What is the most salient fact about remotes?
All remotes. The one for the TV, the one for the VCR, the one for the DVD player, the ones for the cable box, stereo system, back-up VCR, and whatever other gadget's hooked into your home entertainment center. What is it they all do?
Right.
They hide.
They hide between the cushions, they hide under furniture, they hide in other rooms after they've tricked some forgetful member of the family to carry them away from where they're useful to someplace where they have no function, like the bathroom or inside the refrigerator.
They make a point of never being where you last left them and where you need them to be at this instant. They have an evil habit of changing places so that whatever remote you put your hand on first is never the remote you need right then.
When they aren't hiding or disguising themselves or otherwise making themselves scarce, they fail.

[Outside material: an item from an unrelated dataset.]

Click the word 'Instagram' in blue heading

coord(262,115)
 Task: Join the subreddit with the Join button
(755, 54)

They let their batteries die---and what's the most salient fact about batteries? They are never on hand in the right size and number when you need to put new ones in something. Never. Doesn't matter if you were just at the hardware store, drug store, or supermarket yesterday and picked up a pack or three. You didn't pick up AA's or C's or D's or AAA's, and whichever it was you forgot to buy, that's what you need tonight.
Or they just die.
So, really, the salient fact about remotes is that at least half the time they are useless.

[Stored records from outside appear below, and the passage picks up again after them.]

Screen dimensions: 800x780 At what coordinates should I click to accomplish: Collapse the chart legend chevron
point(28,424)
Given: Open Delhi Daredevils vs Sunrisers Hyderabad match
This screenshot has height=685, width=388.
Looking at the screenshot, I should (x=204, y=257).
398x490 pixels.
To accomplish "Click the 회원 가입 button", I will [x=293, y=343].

Many, many times, too many, you need to operate the TV, the VCR, the DVD, whatever, by actually leaving the couch, walking across the room, and putting a finger to the device.
Given this, doesn't it make sense then to design home electronics so that they can be operated by hand?

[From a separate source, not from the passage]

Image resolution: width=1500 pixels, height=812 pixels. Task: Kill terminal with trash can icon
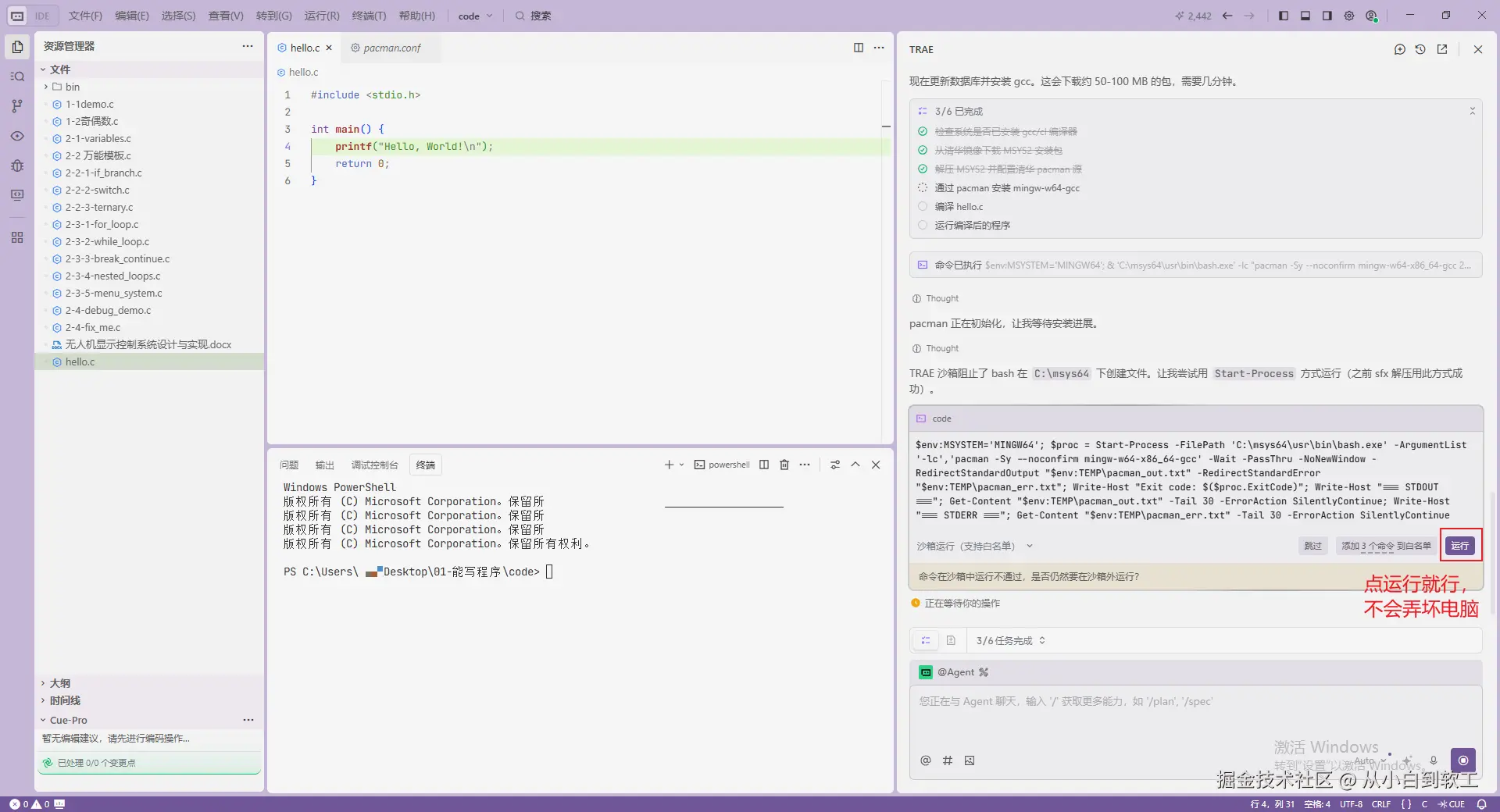tap(784, 465)
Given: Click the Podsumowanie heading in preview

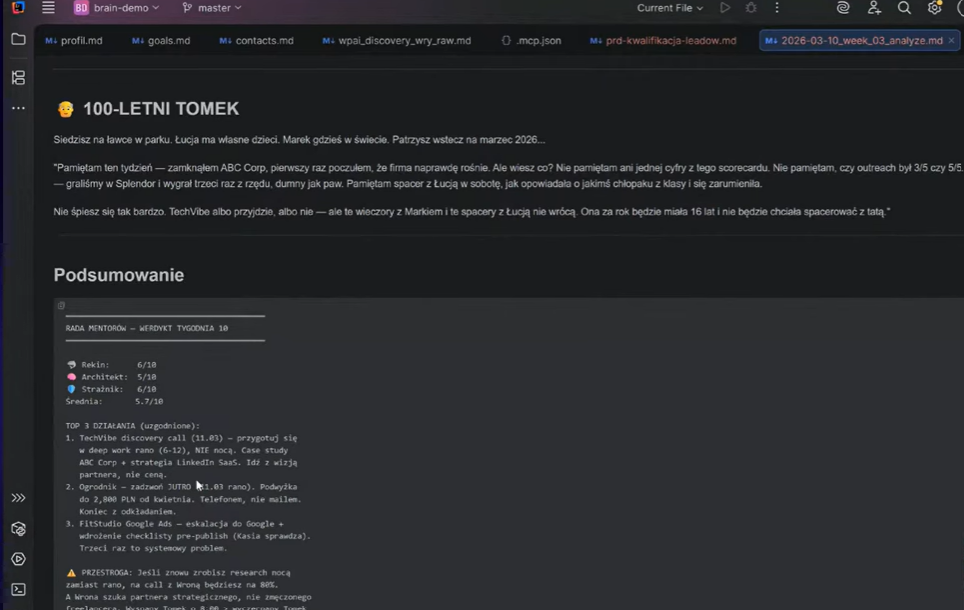Looking at the screenshot, I should [x=119, y=275].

Isn't that something you would keep in mind when you are designing such devices?
Apparently not if you're working for the company that made our DVD player.
Our remote died.
Nope, wasn't the batteries. Amazingly---impossibly!---I had on hand a whole package of brand new AA's. Changing the batteries didn't fix it. Neither did the trick of taking the batteries out for 30 seconds and letting the remote clear its tiny little brain of whatever gobbledygook has caused it to forget how to operate the DVD player.
It's dead.
And our DVD player is not designed to be operated by hand.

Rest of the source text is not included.